Provided text:

== == ==

Reprinted from the Future of Freedom Foundation
Seventy-five years ago, there occurred an important event in the post–World War II revival of free-market liberal ideas. Over the first ten days of April 1947, 39 people from Europe and the United States met in a hotel in Switzerland at a mountain place known as Mont Pelerin. They came together to discuss the future of economic, social, and political liberty in the face of the rise and growing influence of collectivist ideas, especially in the various forms of government central planning.
It was less than two years since the war had ended in Europe, leaving tens of millions of dead, wounded, and starving. Many parts of the continent were in ruins, including some of central Europe’s most important and architecturally beautiful cities. Germany and Austria were under the four-power occupation of the United States, Great Britain, France, and the Soviet Union. The Cold War was already dividing Europe, with communist governments being imposed in eastern Europe wherever Stalin’s Soviet armies had advanced in the conflict to defeat Nazi Germany.
In the Western European democracies, including Great Britain and France, the political presumptions and government policies all implied that the postwar world would be one of socialist planning, heavy regulation of whatever remained of private enterprise, and the redistributive welfare state. In the United States, by late 1946 practically all the wartime price and production controls over the American economy had been lifted. But the political arena was full of the increasingly triumphant Keynesian ideas of fiscal and monetary “activism.” At the University of Chicago, a prominent political science professor, Charles E. Marriam, insisted that, “Planning is coming. Of this there can be no doubt. The only question is whether it will be democratic planning of a free society or totalitarian in character … whether Fascist or Communist.”

== == ==

Given data:
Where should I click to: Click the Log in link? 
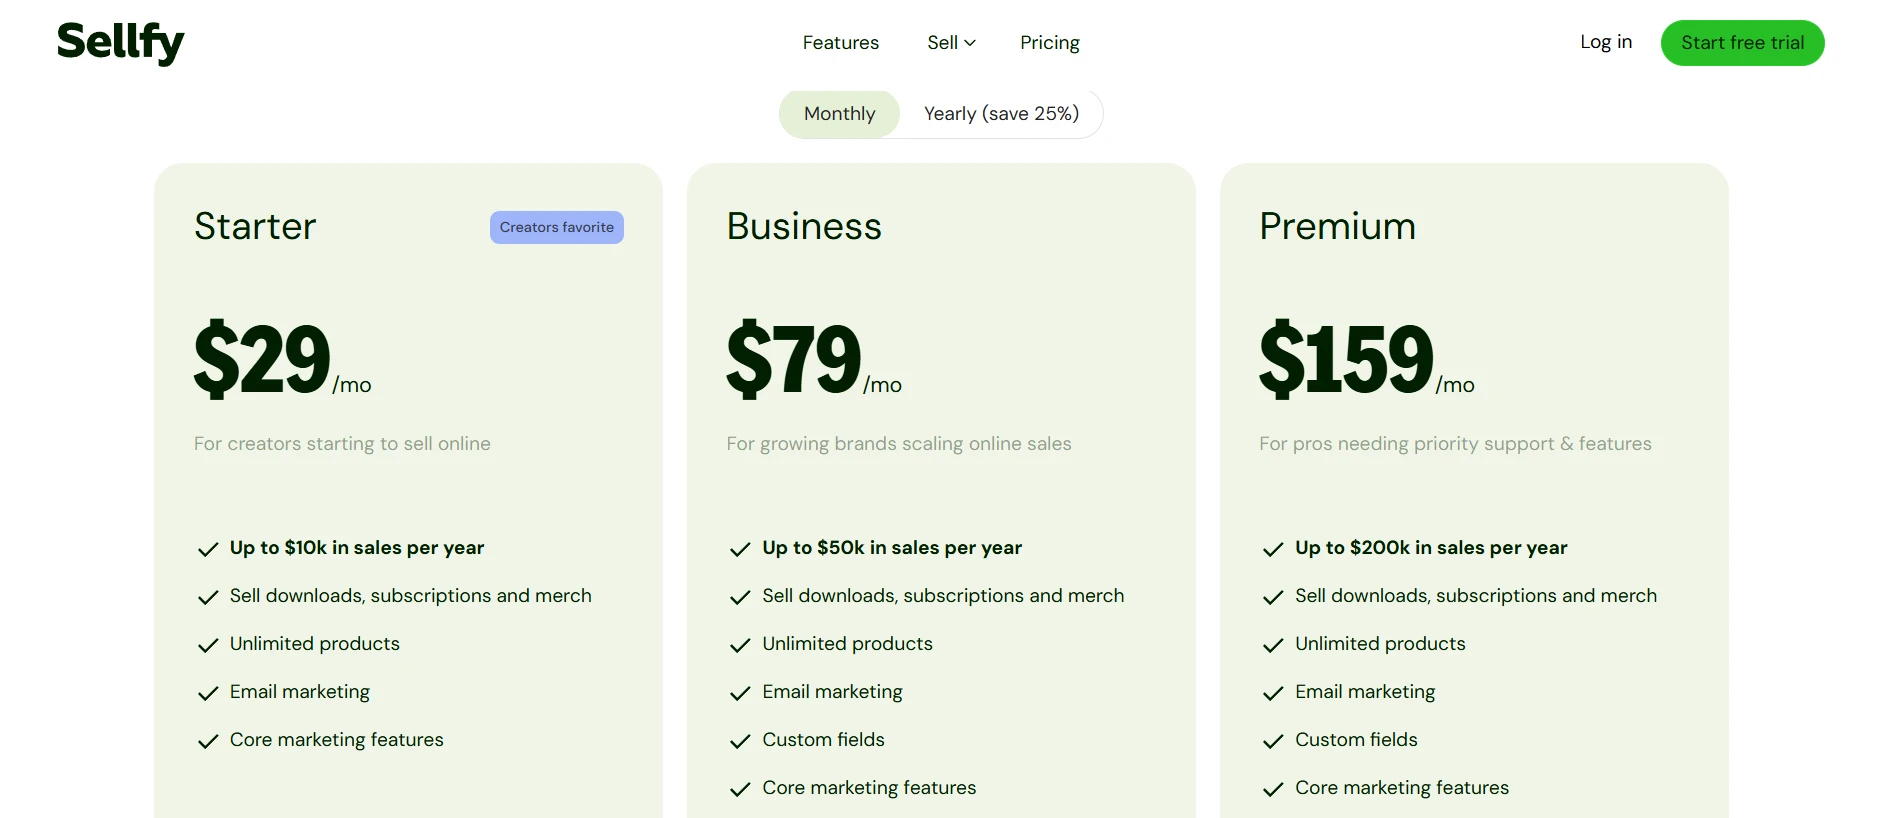pyautogui.click(x=1605, y=42)
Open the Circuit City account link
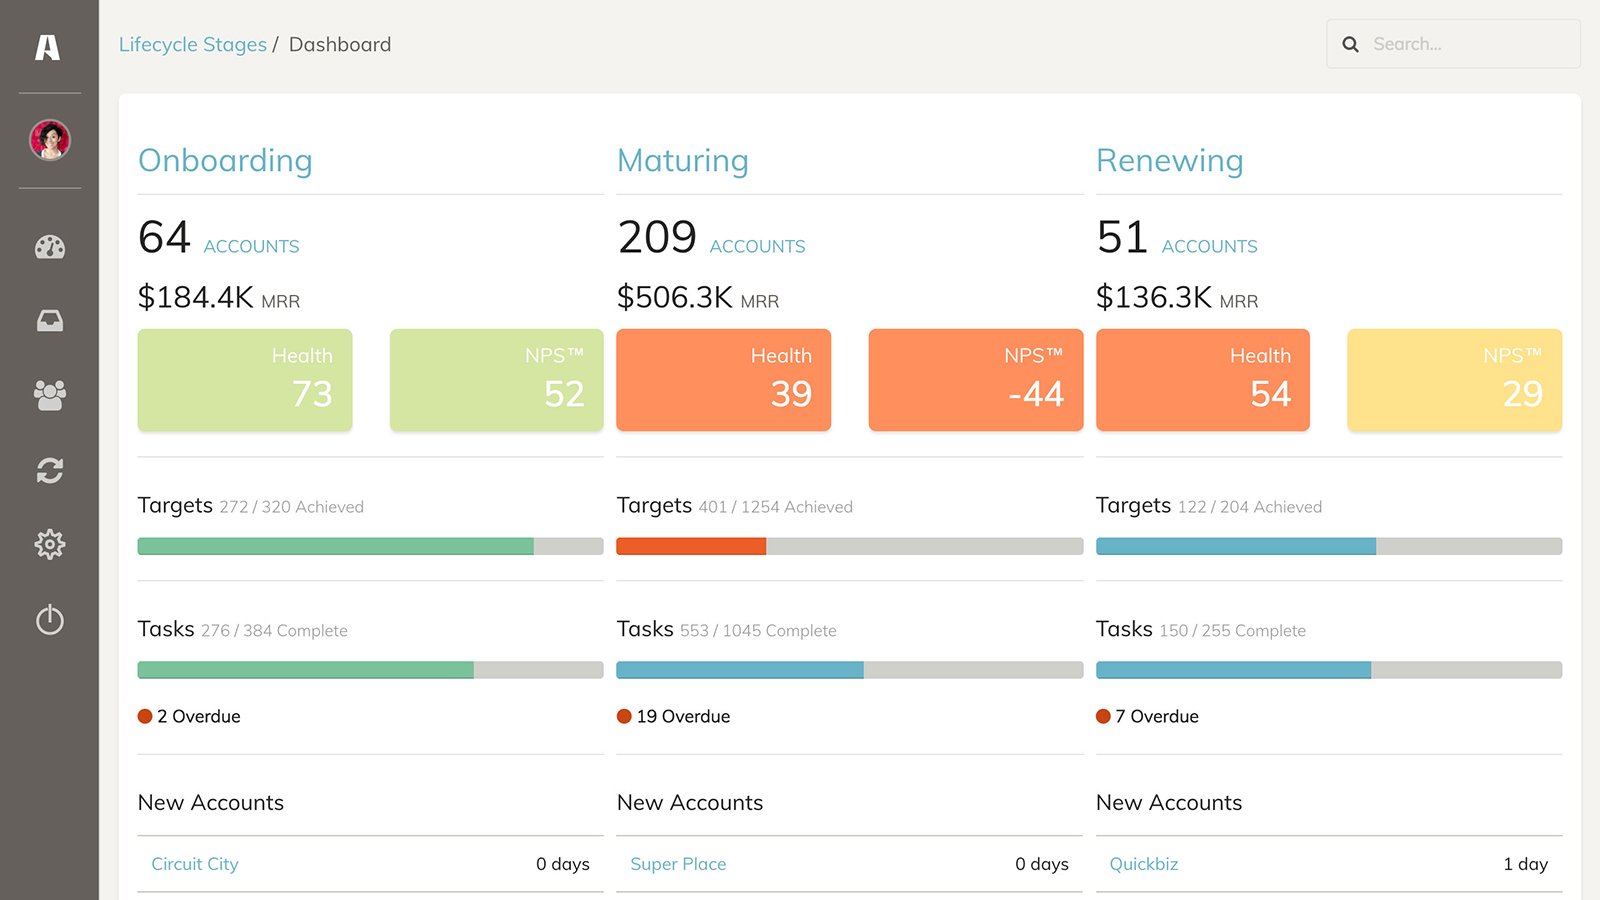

== == ==

Requirements:
A: In the Mont Pelerin article, how many people met at the Swiss hotel in April 1947?
B: Extract everything in the Mont Pelerin article from "It was less" down to "defeat Nazi Germany.".
C: Write the next part of the Mont Pelerin article, picking up after its final sentence.

Solved tasks:
A: 39 people from Europe and the United States.

B:
It was less than two years since the war had ended in Europe, leaving tens of millions of dead, wounded, and starving. Many parts of the continent were in ruins, including some of central Europe’s most important and architecturally beautiful cities. Germany and Austria were under the four-power occupation of the United States, Great Britain, France, and the Soviet Union. The Cold War was already dividing Europe, with communist governments being imposed in eastern Europe wherever Stalin’s Soviet armies had advanced in the conflict to defeat Nazi Germany.

C:
Two world wars undermined classical liberalism
The classical-liberal idea and ideal of strictly limited government with impartial rule of law, accompanied by clearly recognized and respected individual rights to life, liberty, and honestly acquired private property in an arena of peaceful and voluntary association and exchange, had been drastically weakened with the beginning of the First World War in the summer of 1914. Centralized social control, forms of detailed economic planning, and reduced personal freedom in the name of the war effort among all the belligerent nations, including the United States after America’s entry into the war in April 1917, undermined the spirit and practice of individual liberty.
This had only worsened in the years between the two world wars, with communism in Soviet Russia, fascism in Mussolini’s Italy, National Socialism (Nazism) in Hitler’s Germany, along with FDR’s New Deal experiments in America with fascist-like planning and deficit-spending-funded “make-work” projects. The Second World War had only reinforced the trends in the collectivist direction. Total government planning accompanied total war.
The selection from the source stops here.